Facebook yesterday announced the winner of its 2012 Hacker Cup. Over the weekend, 25 of the world's best programmers came to Facebook to compete for the title of World Champion in Facebook's second-annual Hacker Cup finals. Roman Andreev (pictured above) received the title of World Champion for Facebook's 2012 Hacker Cup.
Facebook's Hacker Cup is an annual algorithmic programming contest open to engineers from around the world. Programmers are judged on accuracy and speed as they race to solve algorithmic problems to advance through up to five rounds of programming challenges.
This year, 8,000 people from 150 countries entered the qualification round in January. Over the course of three more rounds, the contestant pool was narrowed down to 25 finalists from Russia, Germany, Poland, Ukraine, China, South Korea, Japan, Taiwan, and the U.S. Two months later, the finalists were flown out to Facebook to compete for the World Champion title.
The finalists were judged on accuracy and speed as they raced to solve three programming challenges in three hours. The competition kicked off at 10:00 AM PST Saturday morning. For the next three hours, the finalists tackled the problems, in order of easiest to most difficult. The contestants were able to specify their programming language and developer environment preferences beforehand, and about 70 percent chose C++.
At 1:00 PM PST, an alarm sounded and the competition was over. First place and $5,000 went to Roman Andreev of Russia, who completed one problem correctly in one hour and four minutes. Tomek Czajka from the U.S. got second place and $2,000 by a margin of one minute, finishing one problem correctly in one hour and five minutes. Third place and $1,000 went to Tiancheng Lou from China, who completed one problem correctly in one hour and 44 minutes.
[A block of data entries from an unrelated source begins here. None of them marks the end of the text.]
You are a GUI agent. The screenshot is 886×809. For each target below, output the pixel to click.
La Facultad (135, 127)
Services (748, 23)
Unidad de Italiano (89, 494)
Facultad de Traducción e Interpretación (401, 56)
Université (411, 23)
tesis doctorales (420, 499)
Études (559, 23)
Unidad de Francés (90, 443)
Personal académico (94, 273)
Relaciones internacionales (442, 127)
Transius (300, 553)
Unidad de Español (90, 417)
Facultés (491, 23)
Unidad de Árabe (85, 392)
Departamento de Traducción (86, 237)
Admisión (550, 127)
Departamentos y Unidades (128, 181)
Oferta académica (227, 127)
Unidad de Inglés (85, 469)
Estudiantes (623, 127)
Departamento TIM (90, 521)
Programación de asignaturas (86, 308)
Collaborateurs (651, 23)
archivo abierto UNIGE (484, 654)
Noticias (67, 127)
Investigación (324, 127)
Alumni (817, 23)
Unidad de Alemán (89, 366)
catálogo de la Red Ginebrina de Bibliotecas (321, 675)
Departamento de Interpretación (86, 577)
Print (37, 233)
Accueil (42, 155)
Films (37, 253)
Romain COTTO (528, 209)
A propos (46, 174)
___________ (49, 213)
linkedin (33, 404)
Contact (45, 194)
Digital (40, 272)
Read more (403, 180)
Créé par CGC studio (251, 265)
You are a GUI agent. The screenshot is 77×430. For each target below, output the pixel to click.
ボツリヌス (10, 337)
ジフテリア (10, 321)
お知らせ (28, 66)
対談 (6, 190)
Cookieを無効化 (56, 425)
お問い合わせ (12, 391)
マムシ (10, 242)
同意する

Do you think you could have done better? Below is a practice problem:
You're throwing a party for your friends, but since your friends may not all know each other, you're afraid a few of them may not enjoy your party. So to avoid this situation, you decide that you'll also invite some friends of your friends. But who should you invite to throw a great party?
Luckily, you are in possession of data about all the friendships of your friends and their friends. In graph theory terminology, you have a subset G of the social graph, whose vertices correspond to your friends and their friends (excluding yourself), and edges in this graph denote mutual friendships. Furthermore, you have managed to obtain exact estimates of how much food each person in G will consume during the party if he were to be invited.
You want to choose a set of guests from G. This set of guests should include all your friends, and the subgraph of G formed by the guests must be connected. You believe that this will ensure that all of your friends will enjoy your party since any two of them will have something to talk about...
In order to save money, you want to pick the set of guests so that the total amount of food needed is as small as possible. If there are several ways of doing this, you prefer one with the fewest number of guests.
The people/vertices in your subset G of the social graph are numbered from 0 to N - 1. Also, for convenience your friends are numbered from 0 to F - 1, where F is the number of your friends that you want to invite. You may also assume that G is connected. Note again that you are not yourself represented in G.
Input The first line of the input consists of a single number T, the number of test cases. Each test case starts with a line containing three integers N, the number of nodes in G, F, the number of friends, and M, the number of edges in G. This is followed by M lines each containing two integers. The ith of these lines will contain two distinct integers u and v which indicates a mutual friendship between person u and person v. After this follows a single line containing N space-separated integers with the ith representing the amount of food consumed by person i.
Output Output T lines, with the answer to each test case on a single line by itself. Each line should contain two numbers, the first being the minimum total quantity of food consumed at a party satisfying the given criteria and the second the minimum number of people you can have at such a party.
Constraints T = 50 1 ? F ? 11 F ? N-1 2 ? N ? 250 N-1 ? M ? N * (N - 1) / 2 G is connected, and contains no self-loops or duplicate edges. For each person, the amount of food consumed is an integer between 0 and 1000, both inclusive.
I'm not surprised contestants only solved one out of three problems this year.